Is coal still a valuable source of energy?
But Ashley Burke, senior vice-president of communications at the National Mining Association (NMA), the US’s mining trade organisation, said several states “rely on coal for the majority of their electricity generation” and coal generation has “played an outsized role in propping up the grid and providing reliability during extreme weather”.
“The fuel security and dispatchability inherent with the coal fleet can’t be easily replaced,” she added.
“If you look at the states with higher percentages of coal generation, it shows that states with a diverse mix of fuels have some of the lowest prices per kilowatt-hour for retail electricity.
“When the economy is doing well, affordable energy may matter less to people.
“But throughout the coronavirus crisis, when Americans are losing jobs and businesses are struggling with basic cash flow — and even after, as the economy struggles to recover — keeping electricity bills low will be even more important.”
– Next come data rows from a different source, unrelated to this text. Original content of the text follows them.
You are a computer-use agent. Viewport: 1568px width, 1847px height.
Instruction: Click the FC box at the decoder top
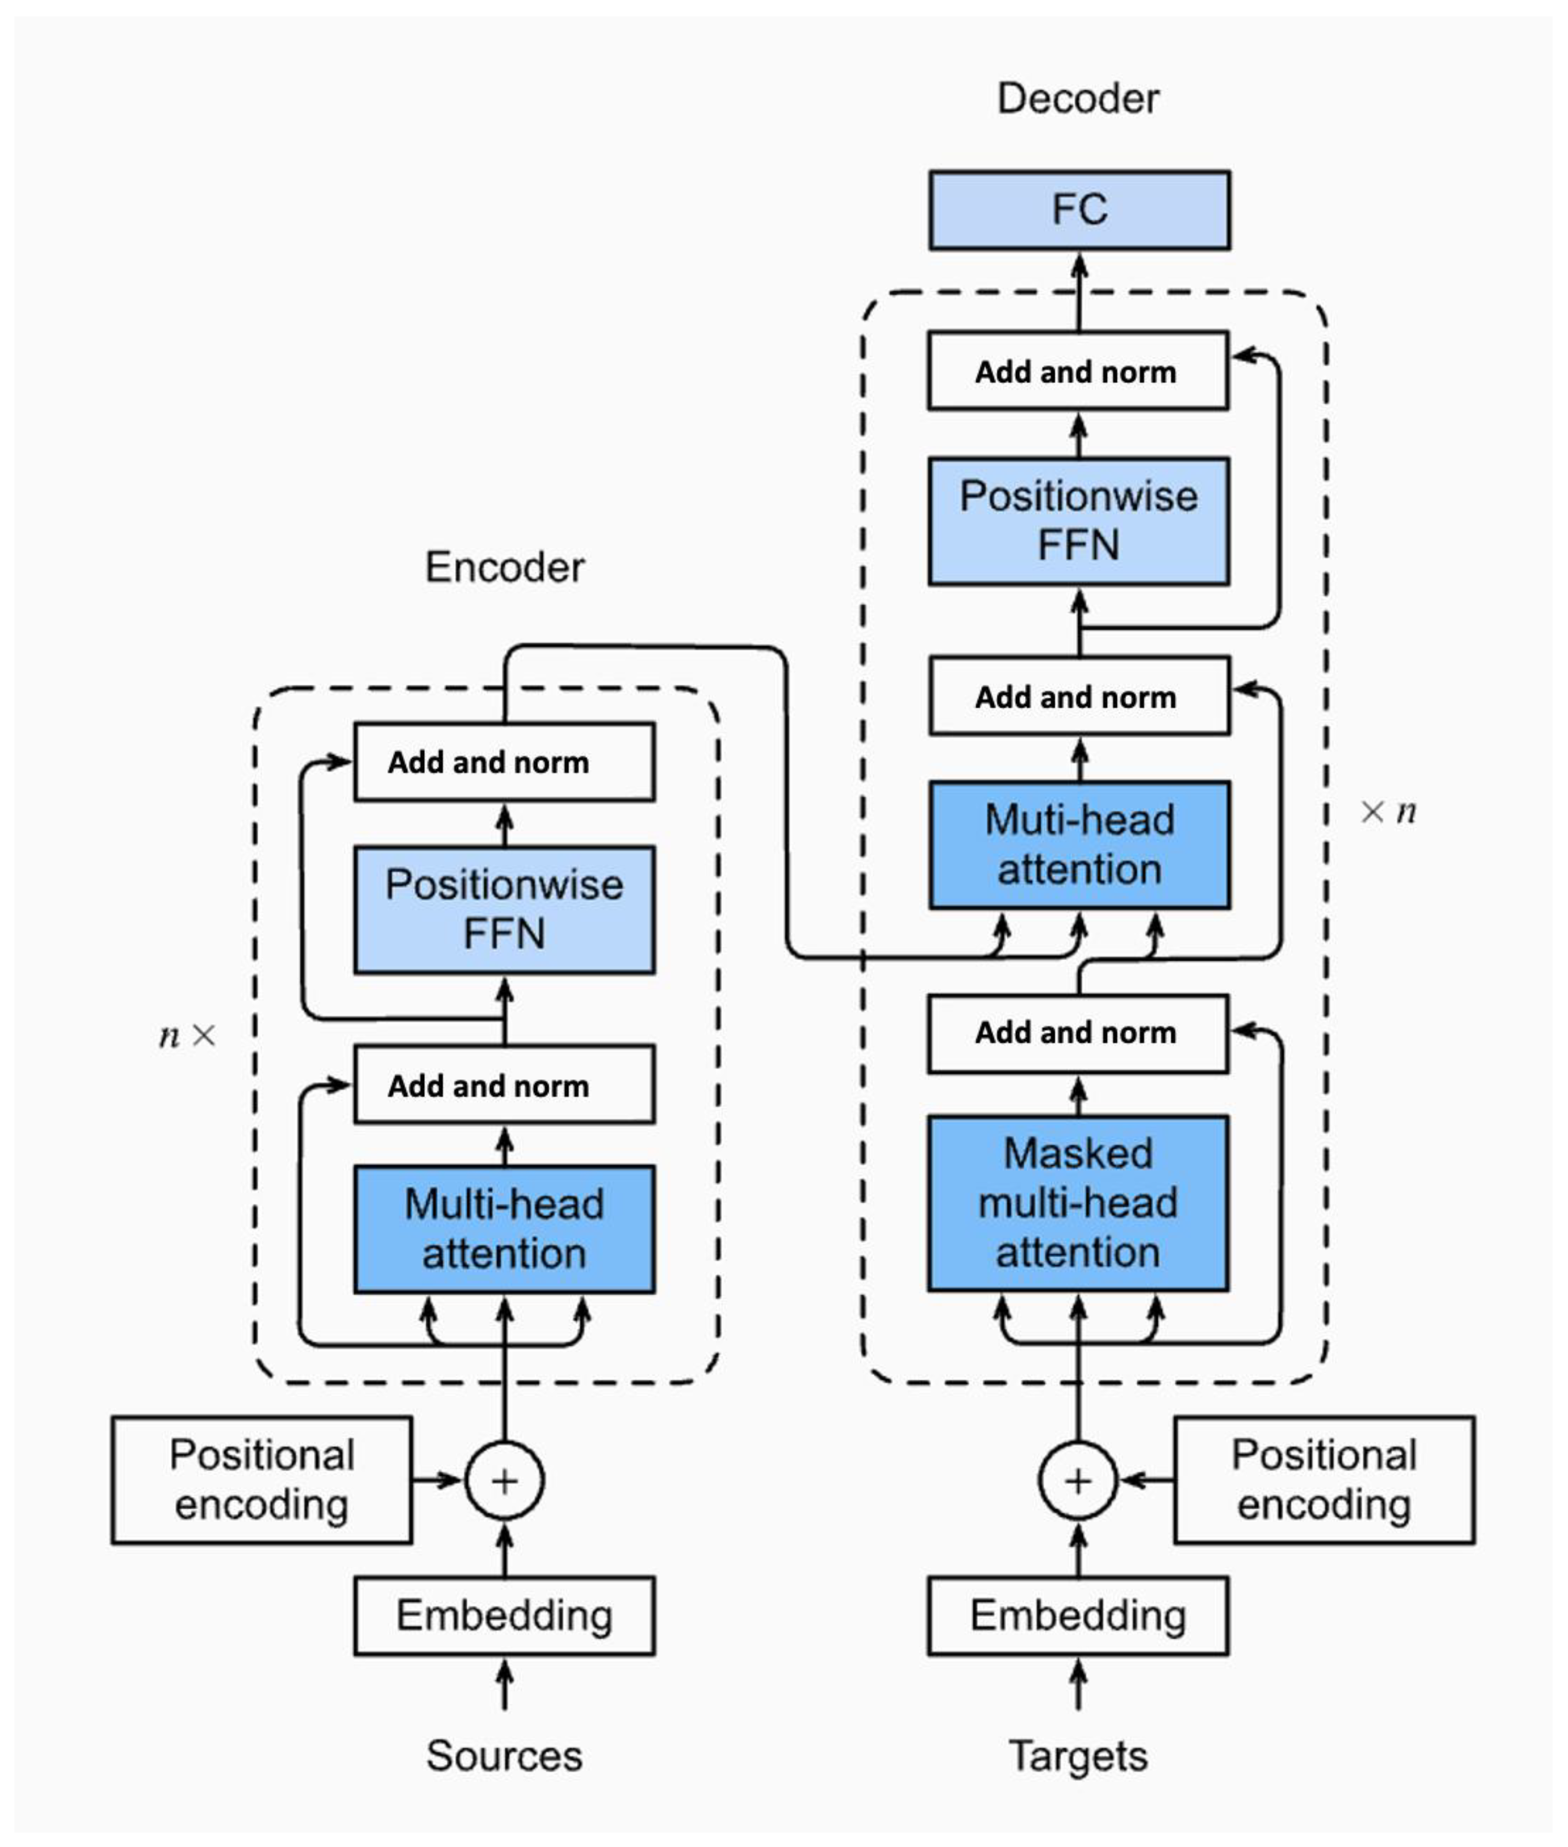tap(1079, 210)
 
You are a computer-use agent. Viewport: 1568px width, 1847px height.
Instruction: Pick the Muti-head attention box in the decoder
tap(1079, 845)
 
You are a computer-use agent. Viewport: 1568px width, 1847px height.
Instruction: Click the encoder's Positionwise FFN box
tap(504, 909)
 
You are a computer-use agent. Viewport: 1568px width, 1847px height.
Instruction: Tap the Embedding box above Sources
tap(504, 1616)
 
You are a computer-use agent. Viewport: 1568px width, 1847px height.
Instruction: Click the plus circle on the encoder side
tap(504, 1481)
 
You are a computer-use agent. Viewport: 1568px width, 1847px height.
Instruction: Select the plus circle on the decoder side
tap(1077, 1481)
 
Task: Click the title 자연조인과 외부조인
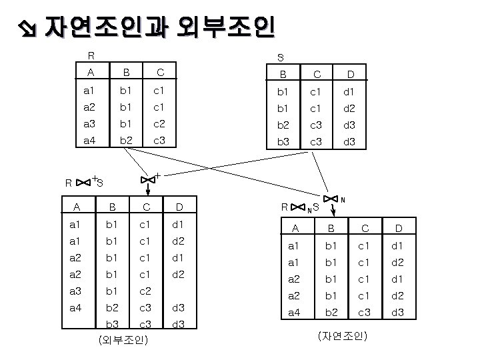click(x=160, y=27)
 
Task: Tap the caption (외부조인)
click(x=123, y=341)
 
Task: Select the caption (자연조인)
click(x=343, y=335)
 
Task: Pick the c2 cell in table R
click(x=158, y=123)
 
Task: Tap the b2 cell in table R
click(x=125, y=141)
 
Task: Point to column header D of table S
click(x=349, y=74)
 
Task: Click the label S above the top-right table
click(x=281, y=57)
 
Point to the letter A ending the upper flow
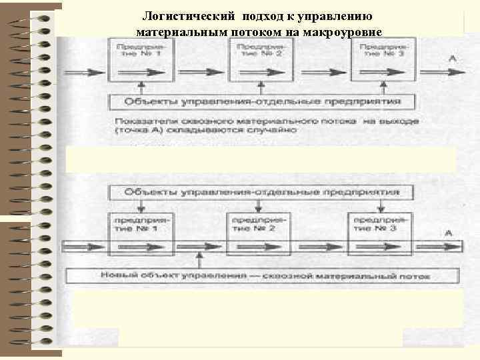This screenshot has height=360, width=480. pos(453,59)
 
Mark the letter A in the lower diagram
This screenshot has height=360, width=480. pos(449,232)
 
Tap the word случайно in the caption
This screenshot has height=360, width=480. pos(273,131)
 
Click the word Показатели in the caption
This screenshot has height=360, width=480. pos(136,121)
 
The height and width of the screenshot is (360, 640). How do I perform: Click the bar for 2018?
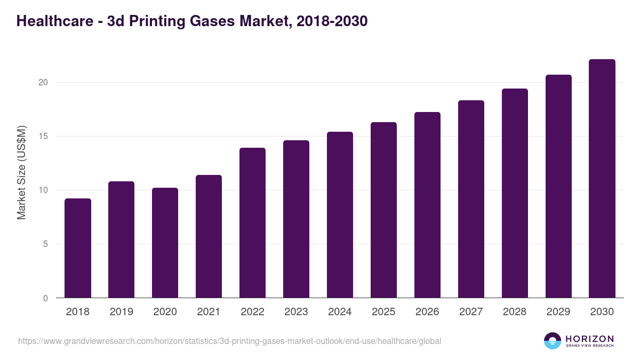[x=78, y=248]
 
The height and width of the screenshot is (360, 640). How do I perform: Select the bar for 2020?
[x=165, y=243]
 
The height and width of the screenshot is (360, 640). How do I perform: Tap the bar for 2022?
[x=253, y=223]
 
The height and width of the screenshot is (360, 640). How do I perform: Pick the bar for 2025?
[x=384, y=210]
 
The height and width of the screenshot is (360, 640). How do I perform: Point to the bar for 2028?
[x=515, y=193]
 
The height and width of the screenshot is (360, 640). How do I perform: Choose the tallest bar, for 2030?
[x=602, y=179]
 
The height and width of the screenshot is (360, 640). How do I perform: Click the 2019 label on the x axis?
[x=122, y=312]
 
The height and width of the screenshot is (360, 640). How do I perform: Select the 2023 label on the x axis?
[x=296, y=312]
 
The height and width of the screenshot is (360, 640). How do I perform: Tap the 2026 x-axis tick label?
[x=427, y=312]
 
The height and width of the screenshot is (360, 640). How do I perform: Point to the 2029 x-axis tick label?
[x=558, y=312]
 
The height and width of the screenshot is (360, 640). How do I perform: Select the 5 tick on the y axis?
[x=45, y=244]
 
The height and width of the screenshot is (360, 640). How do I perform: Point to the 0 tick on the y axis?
[x=45, y=298]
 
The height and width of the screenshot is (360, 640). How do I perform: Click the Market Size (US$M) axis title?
[x=21, y=172]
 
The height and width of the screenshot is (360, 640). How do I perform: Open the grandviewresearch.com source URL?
[x=229, y=341]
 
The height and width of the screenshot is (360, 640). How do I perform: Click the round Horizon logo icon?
[x=553, y=341]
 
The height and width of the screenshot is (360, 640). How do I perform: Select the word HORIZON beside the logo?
[x=589, y=339]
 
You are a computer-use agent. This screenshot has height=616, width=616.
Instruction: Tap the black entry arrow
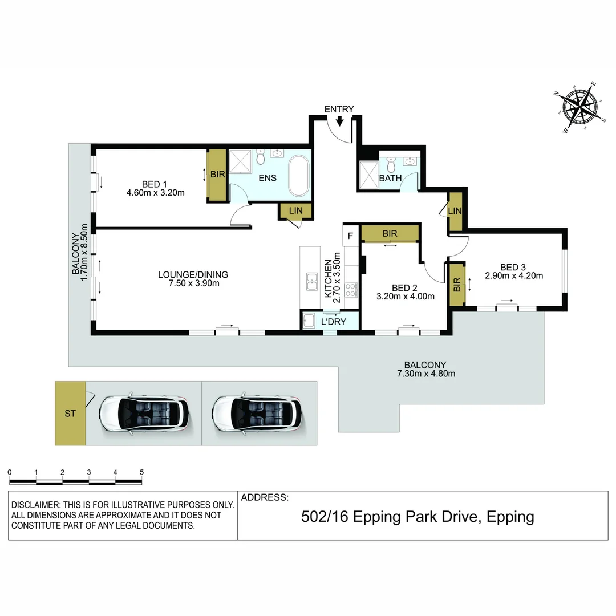340,121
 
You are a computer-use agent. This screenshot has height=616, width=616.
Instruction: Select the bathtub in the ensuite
298,177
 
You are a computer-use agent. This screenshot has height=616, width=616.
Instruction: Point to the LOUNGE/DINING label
188,275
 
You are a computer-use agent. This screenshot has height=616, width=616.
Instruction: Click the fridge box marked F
350,235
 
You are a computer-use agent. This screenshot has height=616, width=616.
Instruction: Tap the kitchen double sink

Burke said that aside from electricity generation, metallurgical coal is “key to steel production”, which is “critical to manufacturing and so many other industries”.
“One thing that has been exposed through the coronavirus crisis is the need to secure our domestic supply chains,” she added.
“US coal is here and readily available to support a variety of industries.”
How coal employment has been affected
Burke believes many people have been either “too quick to dismiss or discount” the impact Trump’s administration has had in “reversing the almost cliff-like negative impact” former president Barack Obama’s administration had on coal employment.
She said employment plummeted from 134,000 in 2008 when Obama took office to 81,000 when he left in 2016 – a near 40% decline.
“In the first several years of this administration, the declines stopped and employment stood at just north of 82,000 for 2018,” she added.
“Of course, the current situation in the electricity markets stemming from the coronavirus pandemic is one that no one could have anticipated and the long-term impacts are yet to be seen.”
The latest figures from the US Bureau of Labor Statistics, the government’s principal fact-finding agency, suggests the nation’s coal-mining employment levels sat at 51,100 in January this year.
Its preliminary projections for April suggest that total has since tumbled to 43,800 as IEA forecasts suggest energy demand will drop 9% in the US and 6% globally this year, with the coal industry once again feeling the effects of market erosion.